The Technium

Undetectable Technology


[Translations: Japanese]

Karl Schroeder, science fiction author of the novel Permanence, writes about the Fermi Paradox. The Fermi Paradox says that if there is an infinite universe there must be an infinite number of civilizations at advance stages that would emit evidence of their presence, but as far as we see in any direction, there are none. The skies should be full of aliens, but are not. Why not?

Schroeder’s explanation is a re-phrasing of Arthur C. Clarke’s famous declaration that “any sufficiently advanced technology is indistinguishable from magic.” Schroeder’s declares:

Any sufficiently advanced technology is indistinguishable from Nature. Basically, either advanced alien civilizations don’t exist, or we can’t see them because they are indistinguishable from natural systems. I vote for the latter.

That is interesting and a very plausible answer. Basically, we can’t detect really advance civilizations because their technology is so advanced that is operates in harmony with a planet, and it uses some kind of communication that looks like natural radiation, etc., to such an extant that it appears to not be there. The civilization acquires a sort of natural technological camouflage. Think Pandora in Avatar.

### Data entries

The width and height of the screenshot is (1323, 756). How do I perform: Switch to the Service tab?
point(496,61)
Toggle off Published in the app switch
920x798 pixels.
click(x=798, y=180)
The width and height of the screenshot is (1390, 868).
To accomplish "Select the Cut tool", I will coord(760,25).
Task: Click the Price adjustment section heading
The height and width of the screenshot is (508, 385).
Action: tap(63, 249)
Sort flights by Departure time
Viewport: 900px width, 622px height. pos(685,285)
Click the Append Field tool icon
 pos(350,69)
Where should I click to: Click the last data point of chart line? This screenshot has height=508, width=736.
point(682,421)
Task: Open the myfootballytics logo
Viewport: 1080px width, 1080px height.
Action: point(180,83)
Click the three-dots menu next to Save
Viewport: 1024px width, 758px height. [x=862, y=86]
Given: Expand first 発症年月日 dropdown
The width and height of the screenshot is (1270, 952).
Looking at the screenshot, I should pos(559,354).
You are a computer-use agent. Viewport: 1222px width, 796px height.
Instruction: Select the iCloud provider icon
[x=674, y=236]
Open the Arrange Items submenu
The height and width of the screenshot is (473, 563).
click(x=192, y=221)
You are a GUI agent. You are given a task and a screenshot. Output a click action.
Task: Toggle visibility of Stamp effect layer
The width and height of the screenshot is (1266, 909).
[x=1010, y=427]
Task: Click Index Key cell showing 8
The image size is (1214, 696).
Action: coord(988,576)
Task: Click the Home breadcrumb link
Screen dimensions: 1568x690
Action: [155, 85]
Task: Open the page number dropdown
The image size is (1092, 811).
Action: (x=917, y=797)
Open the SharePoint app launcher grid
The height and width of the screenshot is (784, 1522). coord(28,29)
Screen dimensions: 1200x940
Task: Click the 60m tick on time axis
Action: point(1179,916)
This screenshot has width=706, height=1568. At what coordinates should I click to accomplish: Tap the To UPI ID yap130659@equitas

### SET OF TASKS
1. According to the post on undetectable technology, what novel did Karl Schroeder write?
2. Repeat everything in the post on undetectable technology from "Schroeder’s explanation is" down to "for the latter.", word for word.

### SOLUTIONS PER TASK
1. Permanence

2.
Schroeder’s explanation is a re-phrasing of Arthur C. Clarke’s famous declaration that “any sufficiently advanced technology is indistinguishable from magic.” Schroeder’s declares:

Any sufficiently advanced technology is indistinguishable from Nature. Basically, either advanced alien civilizations don’t exist, or we can’t see them because they are indistinguishable from natural systems. I vote for the latter.